The big cost elements in OGS (and RCOS) is the mechanical structure - made in the finest USA machine shops on the best equipment available - and are very strong to eliminate shifting as the scope moves (or is transported). The machining is aerospace industry precise, and the tubes don't bend. ?The OGS tube is a combination of Al, Mg, and carbon fiber designed to be compatible with their pro customer's IR concerns.

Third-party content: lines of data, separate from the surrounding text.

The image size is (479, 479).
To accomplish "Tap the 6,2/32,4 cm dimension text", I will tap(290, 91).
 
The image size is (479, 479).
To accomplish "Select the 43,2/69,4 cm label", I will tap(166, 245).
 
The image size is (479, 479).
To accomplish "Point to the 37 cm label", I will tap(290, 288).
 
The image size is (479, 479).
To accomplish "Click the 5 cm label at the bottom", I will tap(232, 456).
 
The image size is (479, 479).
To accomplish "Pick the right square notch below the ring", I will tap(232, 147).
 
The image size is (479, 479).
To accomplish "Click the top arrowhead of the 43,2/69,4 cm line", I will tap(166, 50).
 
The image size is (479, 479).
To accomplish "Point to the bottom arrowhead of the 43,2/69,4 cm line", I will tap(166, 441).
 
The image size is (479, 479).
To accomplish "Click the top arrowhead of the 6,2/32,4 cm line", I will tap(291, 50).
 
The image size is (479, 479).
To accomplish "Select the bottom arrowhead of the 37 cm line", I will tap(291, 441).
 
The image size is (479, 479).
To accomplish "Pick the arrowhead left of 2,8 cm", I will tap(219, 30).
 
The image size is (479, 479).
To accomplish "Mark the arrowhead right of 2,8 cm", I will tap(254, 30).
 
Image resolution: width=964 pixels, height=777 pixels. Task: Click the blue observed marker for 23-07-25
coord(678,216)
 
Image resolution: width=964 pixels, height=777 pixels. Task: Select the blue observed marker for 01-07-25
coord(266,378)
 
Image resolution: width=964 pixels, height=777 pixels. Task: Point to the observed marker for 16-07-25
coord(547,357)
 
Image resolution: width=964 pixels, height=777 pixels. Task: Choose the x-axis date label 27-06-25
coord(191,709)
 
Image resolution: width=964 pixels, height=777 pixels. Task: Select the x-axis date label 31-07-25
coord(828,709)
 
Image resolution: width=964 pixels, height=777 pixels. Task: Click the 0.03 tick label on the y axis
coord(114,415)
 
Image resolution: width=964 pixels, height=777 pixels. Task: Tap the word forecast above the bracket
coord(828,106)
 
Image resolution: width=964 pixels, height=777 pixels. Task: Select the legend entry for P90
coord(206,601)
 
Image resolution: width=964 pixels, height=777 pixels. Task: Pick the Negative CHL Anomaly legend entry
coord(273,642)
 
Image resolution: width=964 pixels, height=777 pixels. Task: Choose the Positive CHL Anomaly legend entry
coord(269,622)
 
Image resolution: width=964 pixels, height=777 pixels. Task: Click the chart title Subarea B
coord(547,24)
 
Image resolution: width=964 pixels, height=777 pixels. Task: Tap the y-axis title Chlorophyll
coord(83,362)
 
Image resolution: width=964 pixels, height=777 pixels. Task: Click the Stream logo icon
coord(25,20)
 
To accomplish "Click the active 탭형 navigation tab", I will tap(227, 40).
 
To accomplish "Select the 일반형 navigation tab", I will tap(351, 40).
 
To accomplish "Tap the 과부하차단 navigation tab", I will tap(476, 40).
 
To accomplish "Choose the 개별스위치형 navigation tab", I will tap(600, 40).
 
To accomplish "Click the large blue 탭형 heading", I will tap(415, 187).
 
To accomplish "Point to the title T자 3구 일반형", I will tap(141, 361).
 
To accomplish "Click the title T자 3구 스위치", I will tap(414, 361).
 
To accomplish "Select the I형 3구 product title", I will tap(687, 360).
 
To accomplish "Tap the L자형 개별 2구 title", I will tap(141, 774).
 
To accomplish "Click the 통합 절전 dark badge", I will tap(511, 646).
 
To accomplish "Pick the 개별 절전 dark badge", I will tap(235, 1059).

I think that the optics in the GSO scopes are pretty good, but I would expect an RCOS or AGO to consistently better.

 

But I think that the above point is a bigger deal.  I was at a presentation at AIC, where the owner of (I think) and RCOS scope was talking about collimation and showed us the results of a test.  He used CCDInspector on an image that showed zero collimation error.  He turned one of the collimation screws a fraction and CCDI then showed a collimation error.  Finally, he turned the collimation screw back to its original position and CCDI showed zero error again.

 

I doubt that you would ever see this consistency or repeatability with a GSO scope.

 

For what it's worth, I have a GSO 6" RC, and based on it, there is no way that I would buy another GSO RC.  The optics are decent, but the mechanical quality really lets it down.  I would assume that the newer and larger truss versions would be better.  But I'd rather not gamble on it.  Buying a 6" to play with is one thing, but I don't want to drop $3k or more on a scope that may or may not meet my expectations.  I would rather spend the extra money (even though it's a lot of extra money) and get something that will be a pleasure to use.